*** Opening of Dataset ***

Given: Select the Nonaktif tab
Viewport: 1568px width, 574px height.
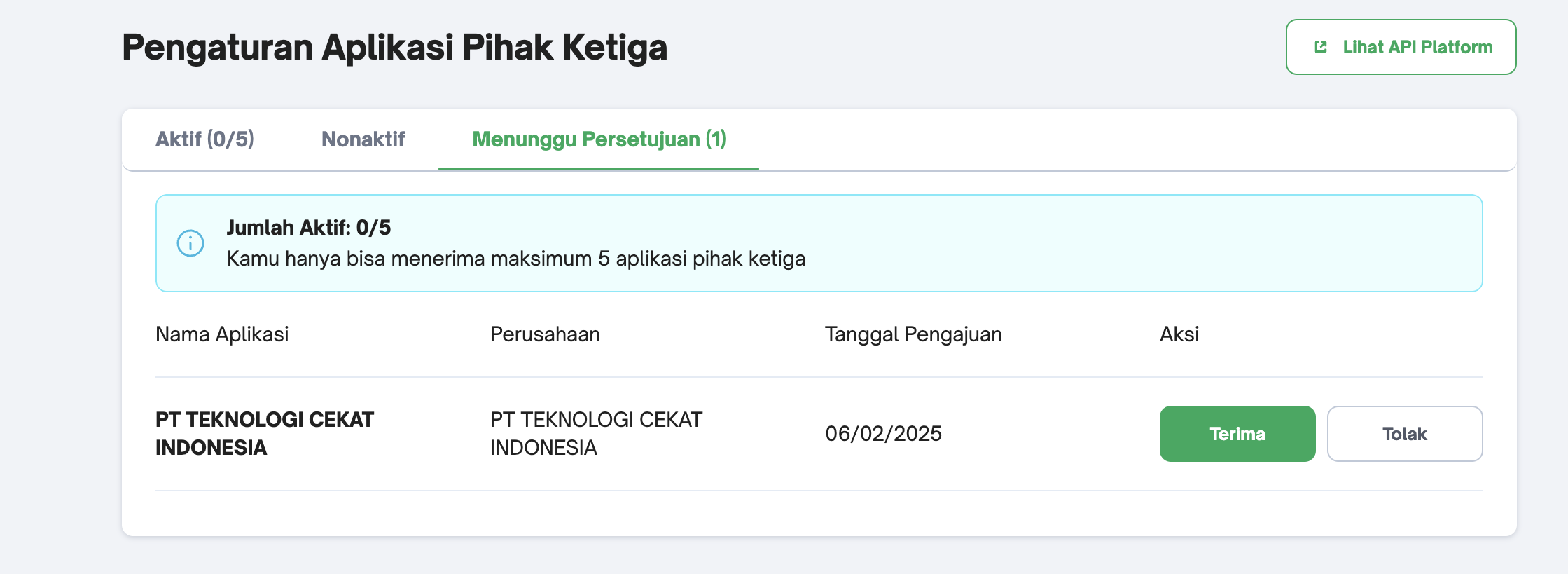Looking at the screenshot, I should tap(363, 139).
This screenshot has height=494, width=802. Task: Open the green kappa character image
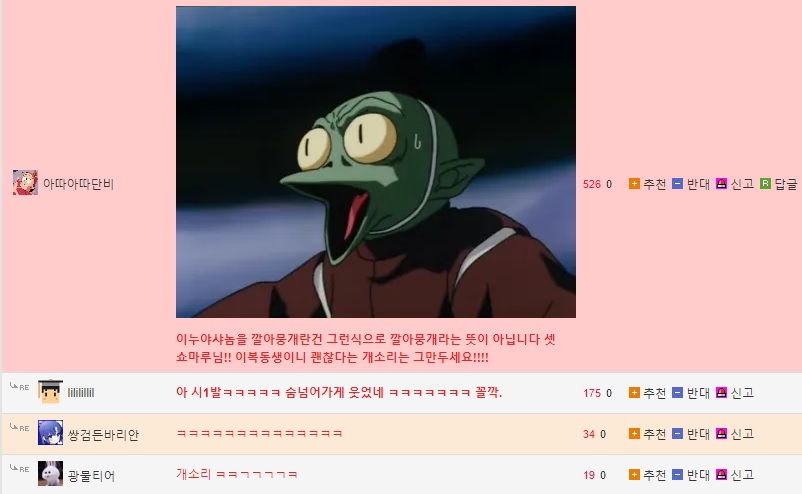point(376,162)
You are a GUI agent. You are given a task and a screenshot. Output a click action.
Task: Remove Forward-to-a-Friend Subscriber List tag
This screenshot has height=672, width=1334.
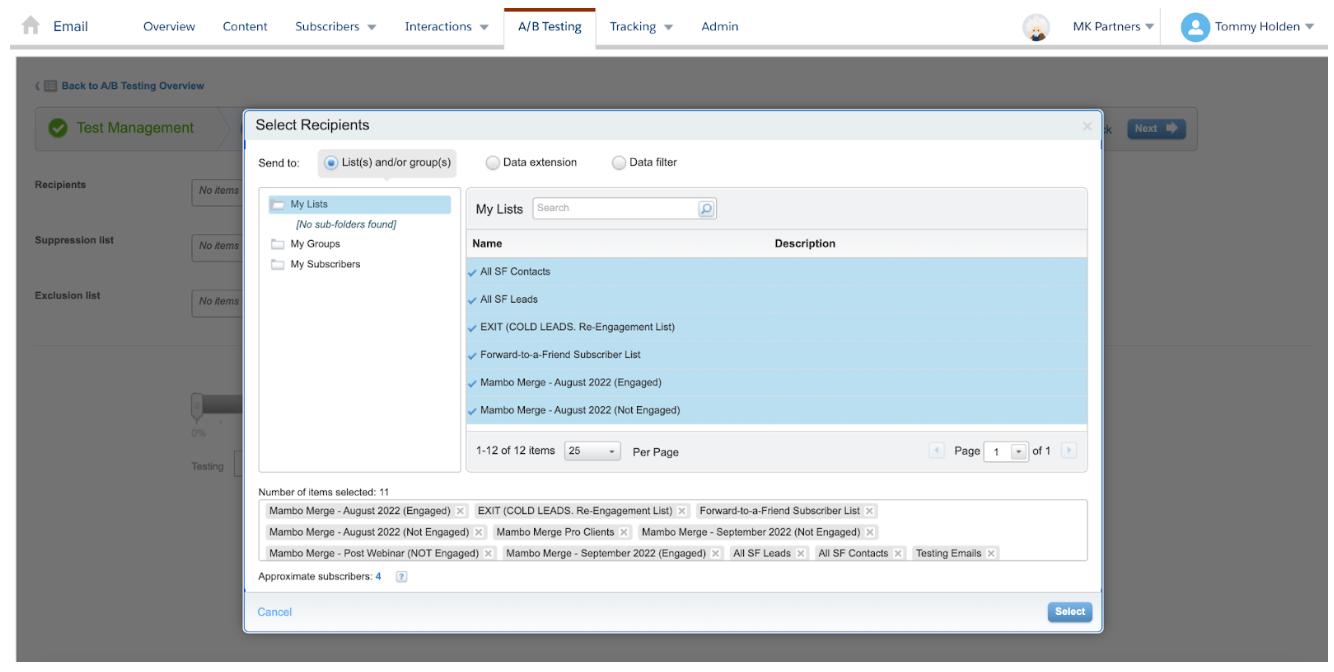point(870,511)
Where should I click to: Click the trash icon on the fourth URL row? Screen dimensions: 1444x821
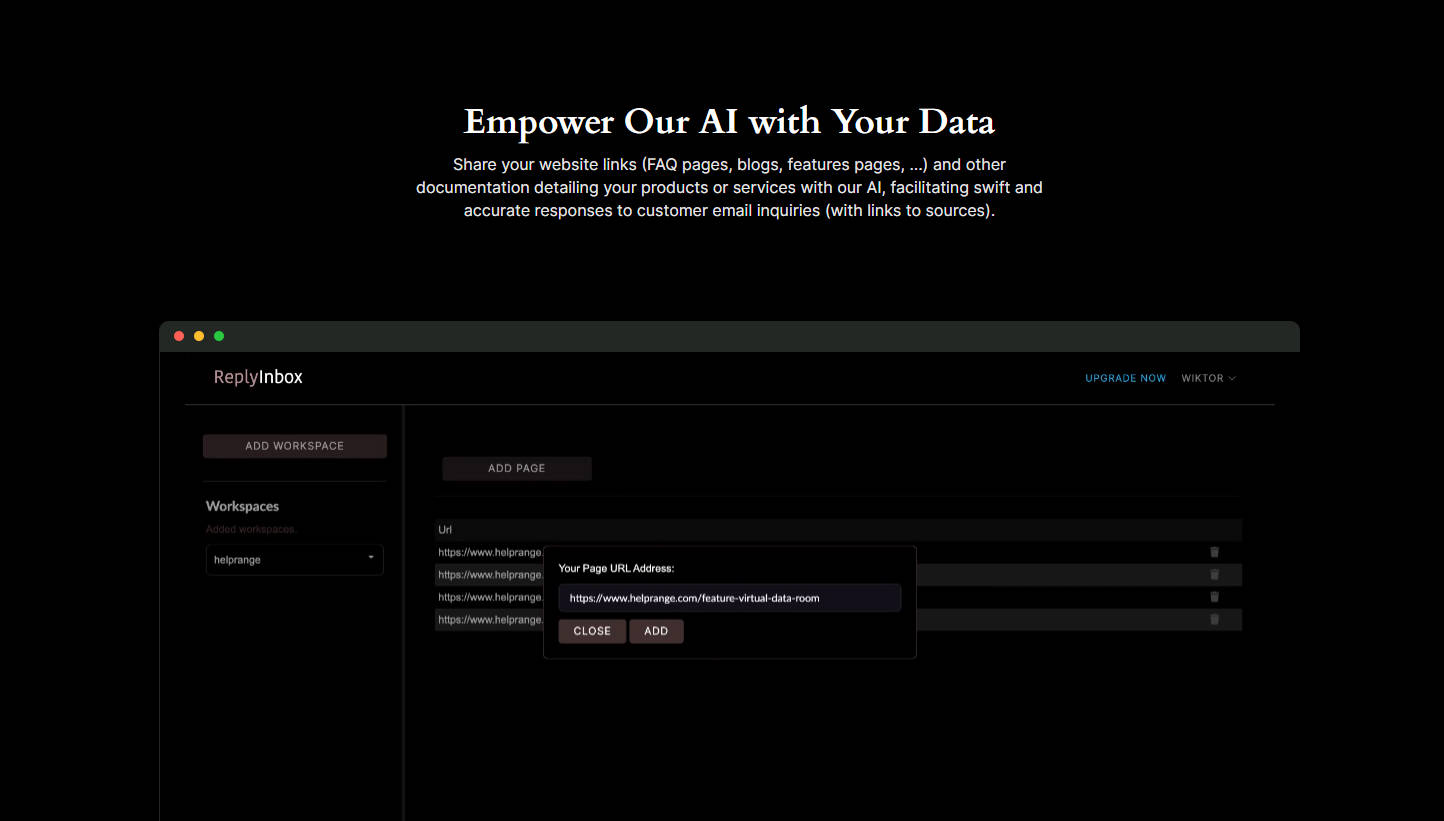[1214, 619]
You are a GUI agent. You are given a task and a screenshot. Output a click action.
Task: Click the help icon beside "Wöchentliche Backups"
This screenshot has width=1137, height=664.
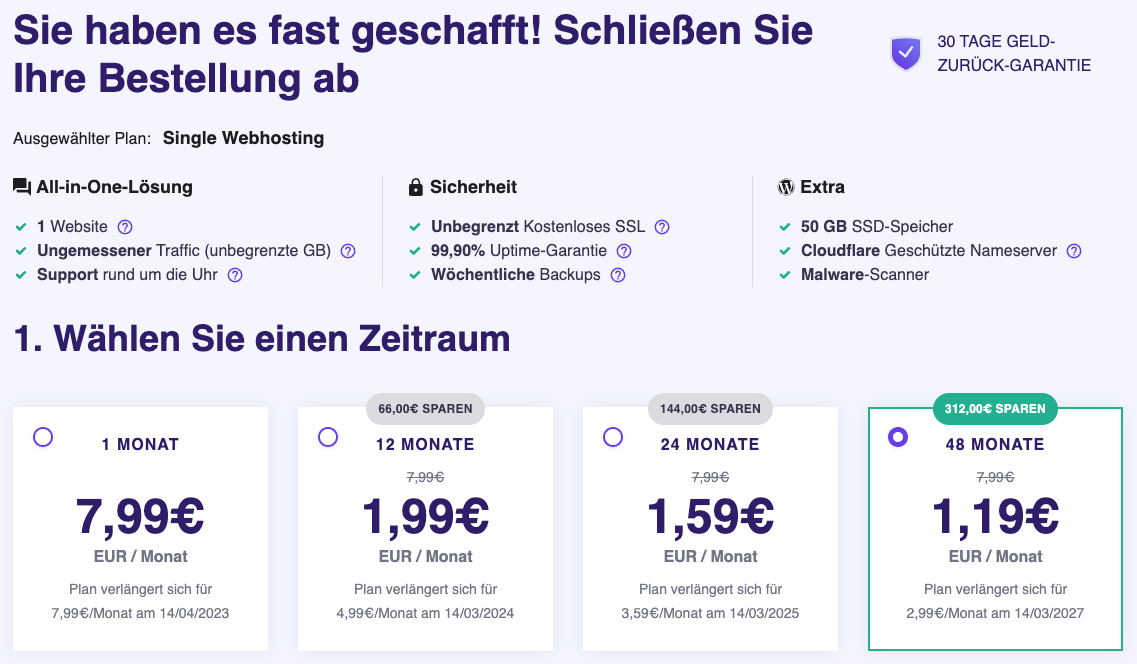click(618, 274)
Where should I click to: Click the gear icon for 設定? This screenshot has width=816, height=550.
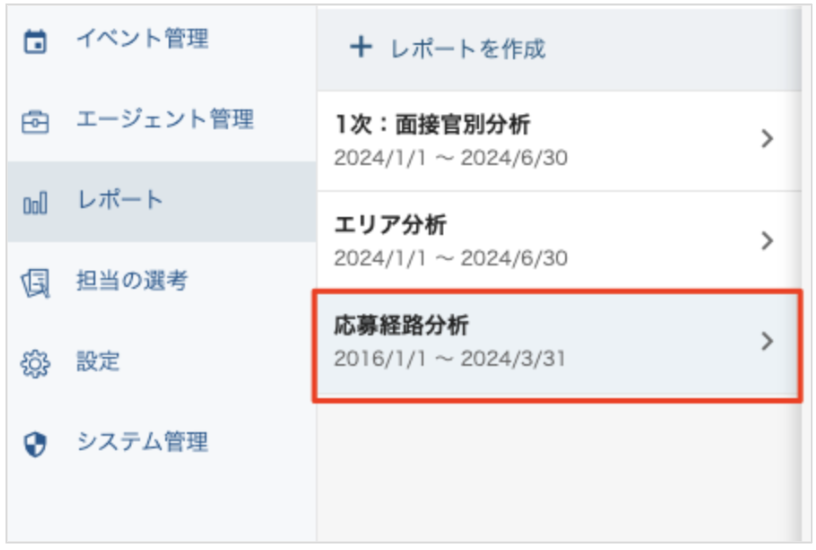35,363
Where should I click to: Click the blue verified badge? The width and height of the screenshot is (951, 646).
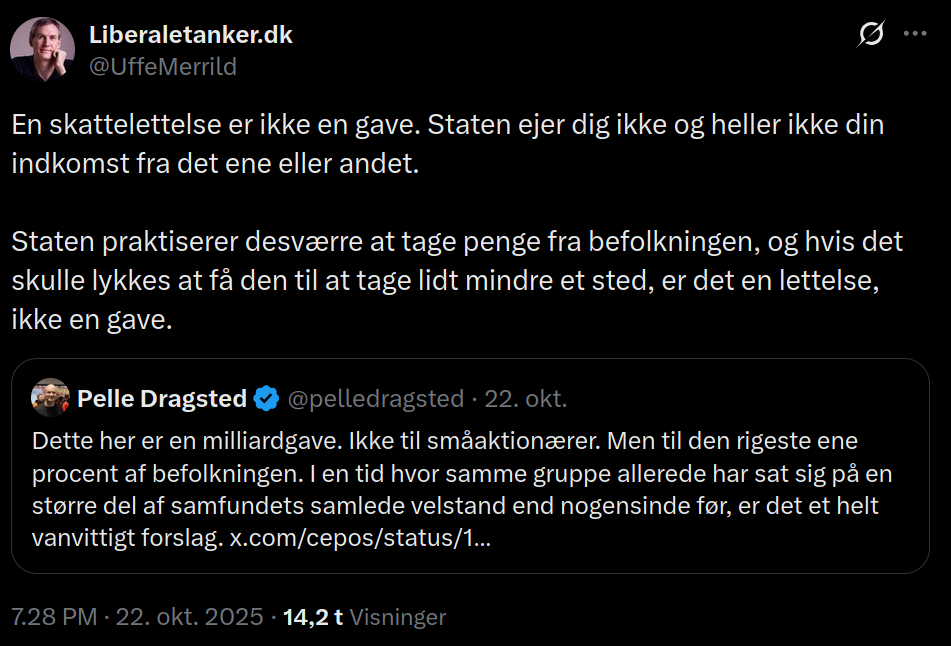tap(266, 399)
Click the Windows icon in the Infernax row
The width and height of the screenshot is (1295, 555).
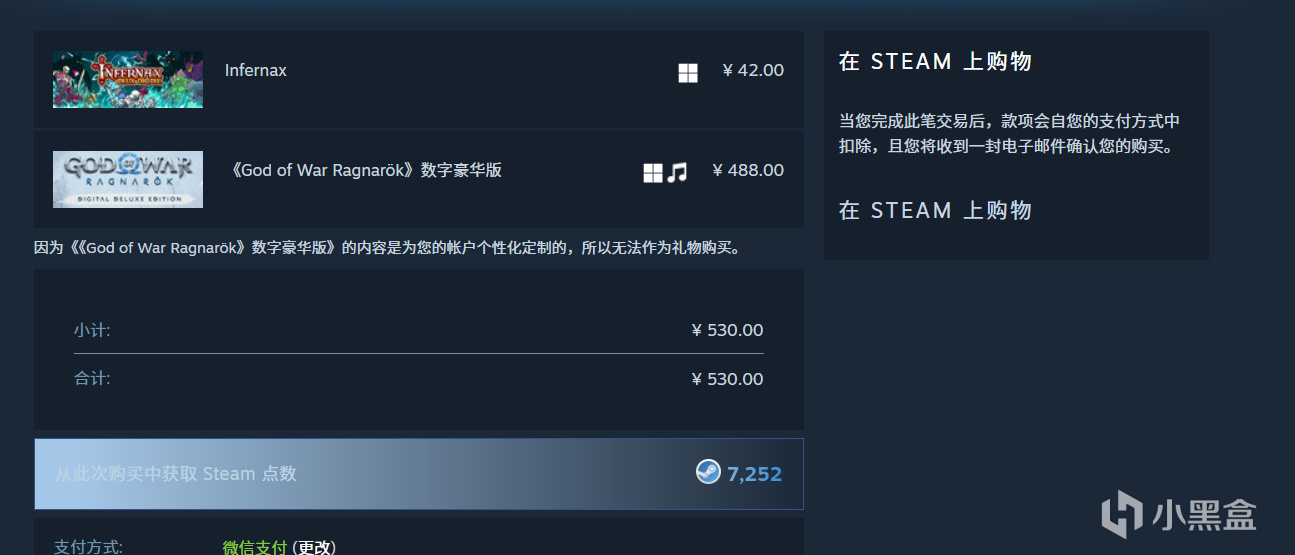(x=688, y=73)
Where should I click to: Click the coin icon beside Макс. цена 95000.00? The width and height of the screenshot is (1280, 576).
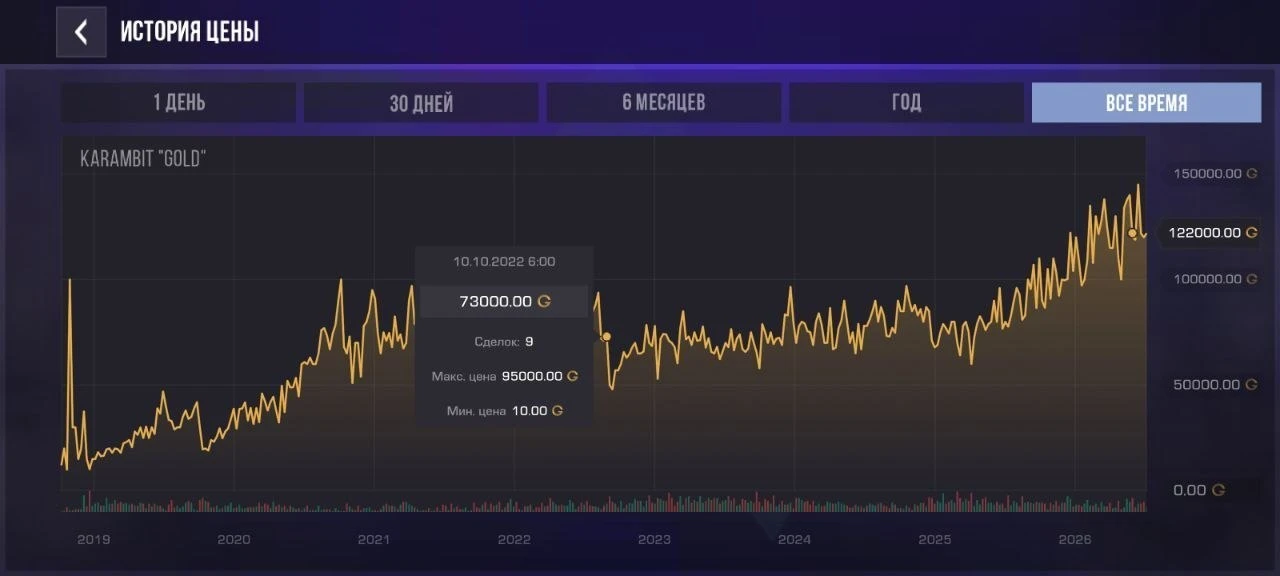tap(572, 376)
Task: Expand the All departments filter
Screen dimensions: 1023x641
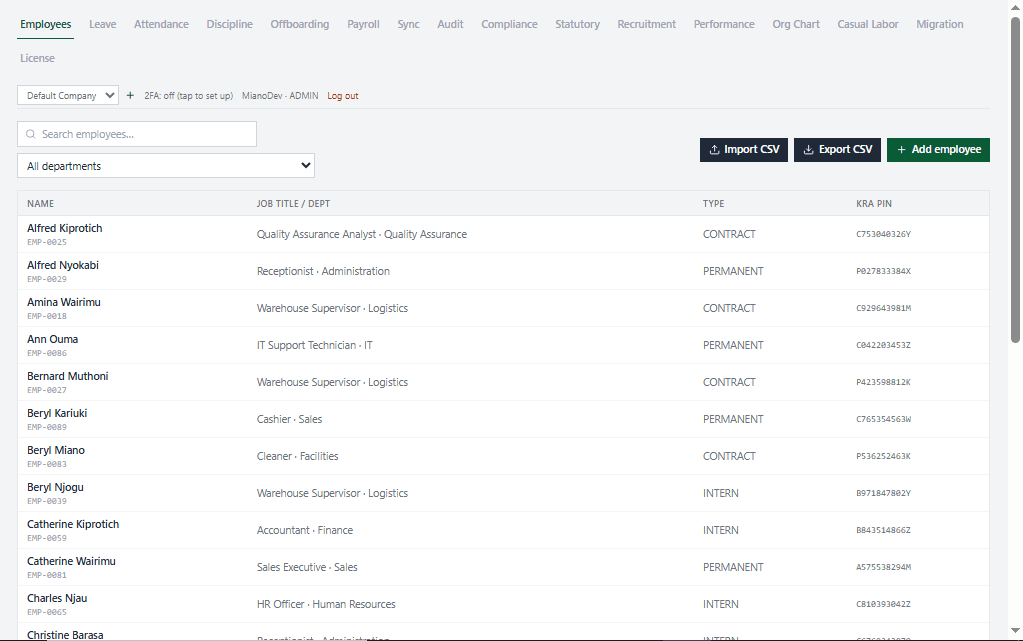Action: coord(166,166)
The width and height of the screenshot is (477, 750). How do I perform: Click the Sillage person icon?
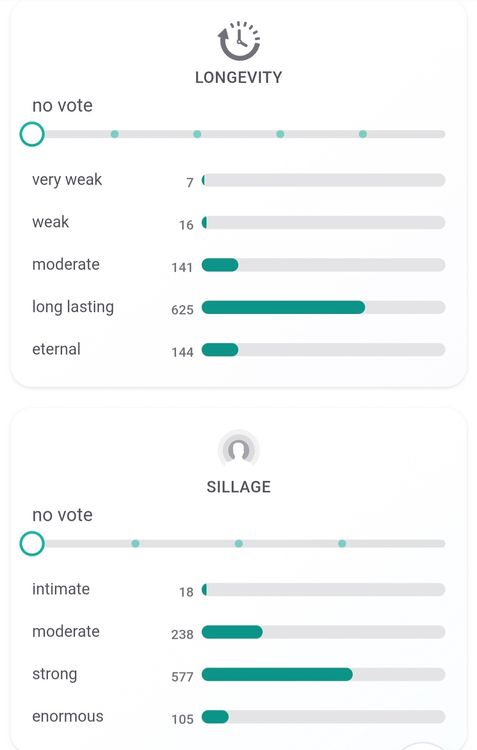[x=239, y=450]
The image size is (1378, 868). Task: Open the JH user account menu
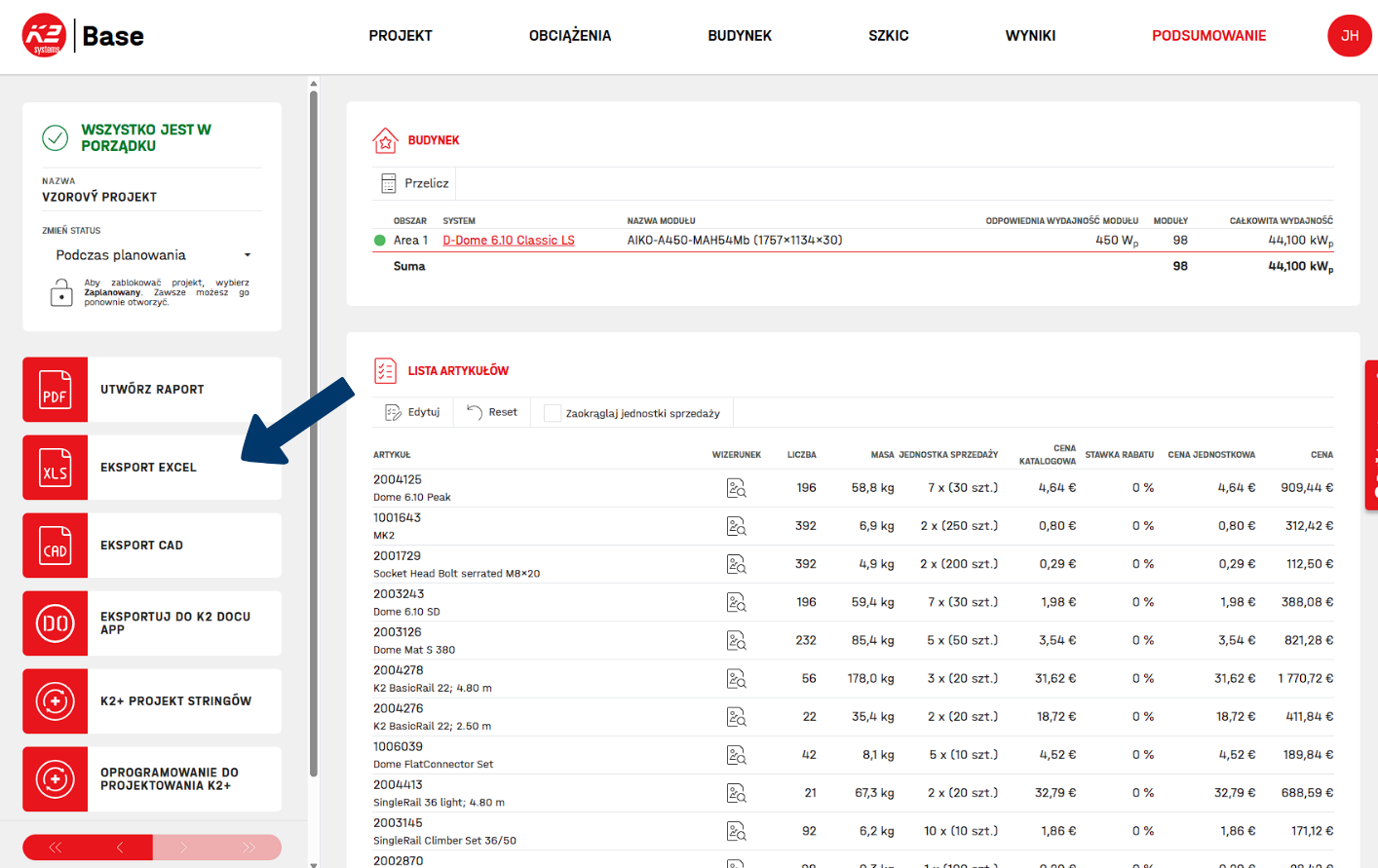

*** Close of Dataset ***

→ Goal of the exercise
Could you transcribe exactly the lines from the line containing "Task: Expand the All departments filter" through the final line of the records, both included, and nothing beyond them? The pictures should be left out.

→ Task response
Task: Expand the All departments filter
Screen dimensions: 1023x641
Action: coord(166,166)
The width and height of the screenshot is (477, 750). How do I perform: Click the Sillage person icon?
[x=239, y=450]
The image size is (1378, 868). Task: Open the JH user account menu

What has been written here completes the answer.